Monday, April 29, 2013

A Reader's Checklist for Mentors

Many are the ways to respond to a student's written work. Most graduate mentors have done a fair bit of academic writing in their own careers so they will often comment on a paper the same way their writing was critiqued when they were students. In fact, it is difficult to convince highly educated people over the age of 45 that the art of giving feedback on student writing has come a long way in the last 30 years. There's a whole academic discipline, called Composition and Rhetoric, that's developed new methods to help you help your students learn to write more professionally. But to profit from these well researched methods, we have to give up on the idea that a) grad students should already know how to write well and we shouldn't have to coach them, and b) giving writing feedback means editing, aka correcting, student writing.

Today's students, even adult learners, were raised in homes and schools where reading and writing had to share time with t.v., movies, video games, HIV-prevention and anti-drug counseling, and after-school jobs. The 20-40-something graduate student is not less literate than before, but she has to be literate in many more media and content areas today than was once true. Research writing is a specific set of skills that take time to develop and a writing-intensive graduate program may be the student's best opportunity to gain those skills through a highly interactive writing process involving you, the mentor. The best way to help a student improve her or his research writing is to require it (making the parameters for each writing assignment as concrete as possible) and then provide timely, specific feedback as a discriminating reader (not editor).

Therefore, the next time you receive an intermediate draft from a student who is asking for your opinion/evaluation/approval, do not pop open the document in track changes and begin to rewrite the paper in the image of your favorite journal article. Rather, use the comments function in your word-processing app to respond to the draft as a reader so that the writer can see from your comments and questions how you experience the draft as an informed reader. You can use a scoring rubric you've picked up somewhere or a checklist (see below) to keep you focused on interacting with the draft rather than prosecuting it. Resist the temptation to fall back on summary judgments ("Awkward" or "Great point!") as a substitute for engaging with the student's argument and how s/he is making it. A student needs much more than your applause or disapproval to learn what works in writing as opposed to what does not. And isn't competency in the scholarly conversation, written and spoken, what you want for your students?

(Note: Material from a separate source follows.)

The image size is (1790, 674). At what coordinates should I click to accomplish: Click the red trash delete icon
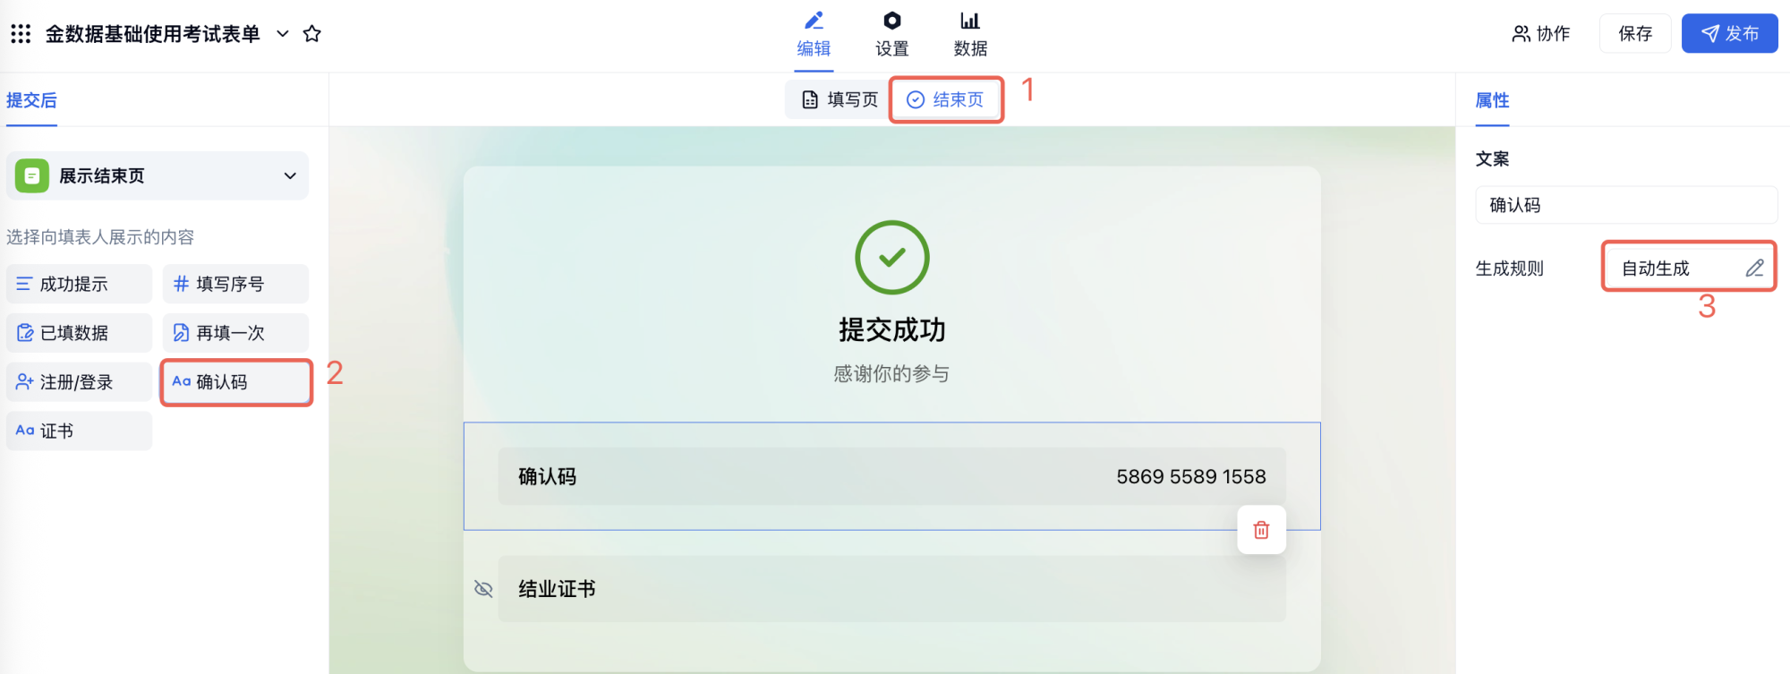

It is easy to find graduate writing rubrics on the web these days and not all are of equal quality. Ask the writing coaches at the PC Learning Commons for suggestions if using a rubric to guide your feedback interests you. There is a time for corrections and summative evaluation of final drafts but you will find it less painful when you know how to coach your students to create better finished products. For intermediate drafts, you can use this all-purpose reader's checklist to help you ask the right questions as you are reading, whether it's a great draft or a weak one. In the process, you might learn a thing or two about your own writing, compounding the benefits of learning to critique writing as an art developed for students of the 21st century.


A Reader’s Checklist
      Because reading is difficult work, writers are obligated to meet certain standards that engage readers and reward them for their attention. For example, readers need key sentences that direct their attention to important points; these sentences must be written to reveal the writer’s thought, not to obscure it. Readers appreciate correct spelling and punctuation because these are signs of respect from the writer. Readers also expect the writer to be knowledgeable on the topic and to use a tone that fits the purpose and occasion of the document. A careful reader will ask these questions of a draft and shape her or his feedback accordingly:
  
When I read the paper does it…

·         Reflect an awareness of who the writer is writing for and why? 

·         Focus on the assignment and topic without straying into irrelevant material? 

·         Have a significant and interesting focal point or thesis I could easily paraphrase? 

·         Provide me with credible details, examples, arguments, or other kinds of to evidence to support the thesis statement? 

·         Offer verbal and typographical cues to help me follow the information the writer has chosen to present? 

·         Contain clear, logical sentences that motivate me to read on? 

·         Avoid wordiness, clichés, pat phrases, and repetition? 

·         Contain words I can be expected to understand? 

·         Show respect for my time by being carefully proofread for spelling, typographical, formatting, and punctuation errors?